[start]

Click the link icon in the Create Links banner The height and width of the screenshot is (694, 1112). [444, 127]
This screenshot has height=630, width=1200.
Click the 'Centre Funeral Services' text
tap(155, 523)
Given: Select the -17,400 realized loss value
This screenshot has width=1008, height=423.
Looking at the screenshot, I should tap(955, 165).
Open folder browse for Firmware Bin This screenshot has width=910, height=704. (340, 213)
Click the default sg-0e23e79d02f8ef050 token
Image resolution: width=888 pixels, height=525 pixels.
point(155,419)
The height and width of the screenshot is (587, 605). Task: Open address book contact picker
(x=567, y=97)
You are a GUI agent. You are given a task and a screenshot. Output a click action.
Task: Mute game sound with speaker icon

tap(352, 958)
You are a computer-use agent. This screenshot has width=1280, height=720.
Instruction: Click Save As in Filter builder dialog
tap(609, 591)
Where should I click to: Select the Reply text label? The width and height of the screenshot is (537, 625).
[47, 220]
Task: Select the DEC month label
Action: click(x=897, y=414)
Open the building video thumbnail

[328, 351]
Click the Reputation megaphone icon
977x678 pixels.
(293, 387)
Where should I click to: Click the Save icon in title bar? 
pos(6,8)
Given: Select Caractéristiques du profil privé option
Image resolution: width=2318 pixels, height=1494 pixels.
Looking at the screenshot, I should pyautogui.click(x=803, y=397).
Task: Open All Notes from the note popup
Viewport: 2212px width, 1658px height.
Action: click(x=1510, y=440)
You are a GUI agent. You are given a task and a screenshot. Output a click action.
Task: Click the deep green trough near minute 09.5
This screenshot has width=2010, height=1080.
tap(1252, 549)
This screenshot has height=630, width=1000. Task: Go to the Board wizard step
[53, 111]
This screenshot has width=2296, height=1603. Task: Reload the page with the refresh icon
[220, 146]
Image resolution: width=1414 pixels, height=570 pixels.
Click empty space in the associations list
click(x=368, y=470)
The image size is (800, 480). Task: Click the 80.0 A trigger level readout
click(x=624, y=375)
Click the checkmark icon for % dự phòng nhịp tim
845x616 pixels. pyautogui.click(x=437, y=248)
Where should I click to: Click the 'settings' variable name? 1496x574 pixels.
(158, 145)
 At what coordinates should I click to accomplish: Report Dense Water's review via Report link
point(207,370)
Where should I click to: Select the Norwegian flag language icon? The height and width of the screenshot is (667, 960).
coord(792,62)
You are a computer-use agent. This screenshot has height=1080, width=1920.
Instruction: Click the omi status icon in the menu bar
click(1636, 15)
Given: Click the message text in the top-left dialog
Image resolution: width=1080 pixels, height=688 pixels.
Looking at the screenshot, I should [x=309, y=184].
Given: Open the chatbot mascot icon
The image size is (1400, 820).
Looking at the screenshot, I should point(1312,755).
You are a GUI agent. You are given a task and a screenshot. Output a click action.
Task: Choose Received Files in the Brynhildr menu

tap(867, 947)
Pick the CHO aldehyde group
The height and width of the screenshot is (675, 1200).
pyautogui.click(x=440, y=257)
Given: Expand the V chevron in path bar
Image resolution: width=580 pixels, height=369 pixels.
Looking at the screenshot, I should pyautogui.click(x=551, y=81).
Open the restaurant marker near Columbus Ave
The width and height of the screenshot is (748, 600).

[end]

Set problem:
Copy the entries above word for word, from the first line of the entries through the line containing "point(155,419)", including both of those lines.

Task solution:
Click the link icon in the Create Links banner The height and width of the screenshot is (694, 1112). [444, 127]
This screenshot has height=630, width=1200.
Click the 'Centre Funeral Services' text
tap(155, 523)
Given: Select the -17,400 realized loss value
This screenshot has width=1008, height=423.
Looking at the screenshot, I should tap(955, 165).
Open folder browse for Firmware Bin This screenshot has width=910, height=704. (340, 213)
Click the default sg-0e23e79d02f8ef050 token
Image resolution: width=888 pixels, height=525 pixels.
point(155,419)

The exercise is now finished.